Nor was it overwhelmingly popular in Vandalia.
Now, half a century later, The Economist, a London-based weekly magazine, dispatched one of its writers to Vandalia to take the community’s temperature and see what has changed since Lyford wrote his book.
“It was a rare chance to come back after 50 years and take a look at the community,” said David Rennie, a Washington, D.C., correspondent for The Economist, who writes a weekly column under the name of Lexington. For that column, he travels around the nation and finds stories that would be of interest to his international audience.
He was in Vandalia on Dec. 12 and 13, and the article appeared in the Dec. 22 issue of The Economist. It was titled, “A half century on, a much-studied small city has lessons to teach.”
Rennie’s conversations with about a dozen Vandalia residents led him to conclude that “…rural spots like Vandalia are increasingly mysterious, drifting further and further away from large cities in their values, politics and economics.”
Among those he interviewed were Sheriff Aaron Lay, Mary Truitt, Ron Marshel (Farm Bureau manager), Dave Bell (Leader-Union publisher), Randy Protz (Vandalia Community High School principal), Rick Gottman (mayor), Greg Starnes (CEO of Fayette County Hospital), state Sen. Kyle McCarter (R-Lebanon) and several students at VCHS.
In Lyford’s book, published in 1962, Rennie noted that the journalist-turned-sociologist “found family farmers, squeezed between rising land values and falling crop prices, frightened for their futures. Youngsters who made it to college seldom returned. The town’s survival seemed in doubt.”
Lyford also pointed out that racial tensions existed and that much of the power resided in a few powerful residents, who conducted the town’s business in smoke-filled back rooms and extended local incentives to outside businesses looking to settle here.

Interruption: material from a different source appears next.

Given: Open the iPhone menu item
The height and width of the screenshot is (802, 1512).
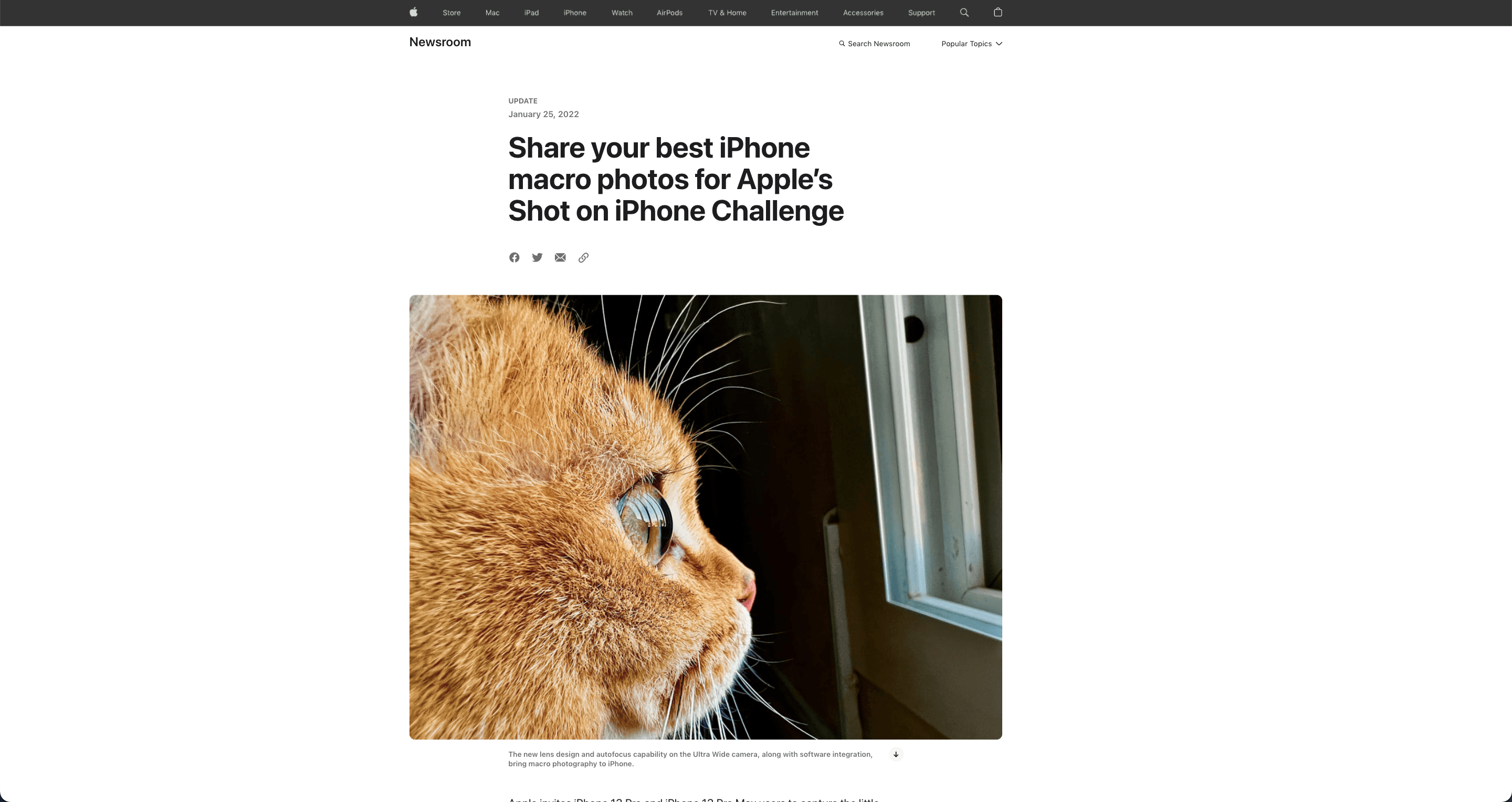Looking at the screenshot, I should tap(575, 13).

Yet, Rennie said, the current situation is much more hopeful: “Fifty years on, its population has held steady, and farms are thriving. Locals describe a place that is more democratic, open and connected to the world.”

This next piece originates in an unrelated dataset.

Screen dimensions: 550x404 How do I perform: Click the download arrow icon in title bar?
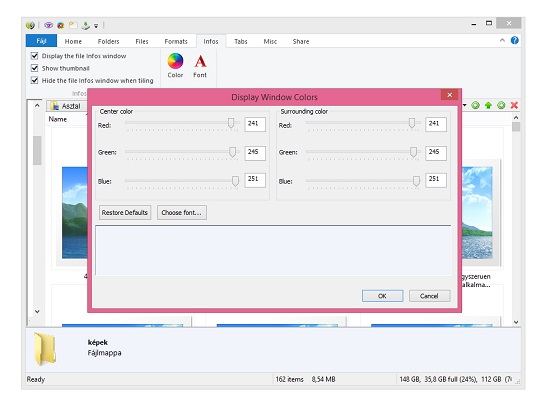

Though progress has been made in several areas during the past 50 years, the article noted that many residents are uncomfortable with the “dysfunctional finances and politics of Illinois.”
He concluded by saying: “Vandalia wishes to remain a living, risk-taking community, with a voice in big political fights of the day. Fifty years on, the fight is not for survival, but relevance.”
The issue of relevance, Rennie said, was raised recently by U.S. Secretary of Agriculture, Tom Vilsack, the former governor of Iowa. Vilsack said that the political power of rural America is diminished, and the region is at risk of becoming irrelevant in the political power struggles of the day.
That search for a voice was pointed out in the November presidential election, as downstate Illinois voted predominantly Republican, but was overwhelmed by the Democratic vote in Chicago and the collar counties.
In a blog that followed The Economist column, Rennie said: “Locals talk of how their values and priorities place them out of line with Illinois, and differ dramatically from Mr. Obama’s vision for America. Almost everyone that I talked to grumbled that private employers were hard to attract to their city because of the dysfunctional politics and economics of their home state.”
The blog concluded: “The rural dilemma has changed….Vandalia is not about to vanish, thanks to crop insurance and other state safety nets. It does risk becoming a quaint dormitory; some locals already commute to jobs an hour or more away. But that is not what Vandalia wants.”
He then reiterates a point from his column – that what Vandalia does want is a voice in the political issues of the day and relevance in a world 50-years removed from the one Lyford described in 1962.